In this context, the word daraba means to leave.   Note also that the word daraba is used twice in Chapter Four, establishing a prototype.  Thus the word daraba implies leaving, not hitting.

 Still not convinced?

The Qur’an states plenty of times that husbands have ZERO right to harm their wives in anyway imaginable:

1.        “…Do not retain your wives to harm them…( 2:231)”

2.       If a wife fears cruelty or desertion on her husband’s part, there is no blame on them if they arrange an amicable settlement between themselves; and such settlement is best; even though men’s souls are swayed by greed. But if ye do good and practise self-restraint, God is well-acquainted with all that ye do.  (4:128)”
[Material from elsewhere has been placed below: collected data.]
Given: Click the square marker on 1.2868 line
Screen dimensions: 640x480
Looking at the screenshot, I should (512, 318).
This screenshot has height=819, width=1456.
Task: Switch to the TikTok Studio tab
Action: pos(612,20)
3.      “O ye who believe! Ye are forbidden to inherit women against their will. Nor should ye treat them with harshness, that ye may take away part of the dower [money given by the husband to the wife for the marriage contract] ye have given them, except where they have been guilty of open lewdness; on the contrary live with them on a footing of kindness and equity. If ye take a dislike to them it may be that ye dislike a thing, and God brings about through it a great deal of good.  (4:19)“ 

The last resort is not to beat an unfaithful wife, but to leave her.  Note that I use the word “unfaithful” because that is the main focus of chapter four.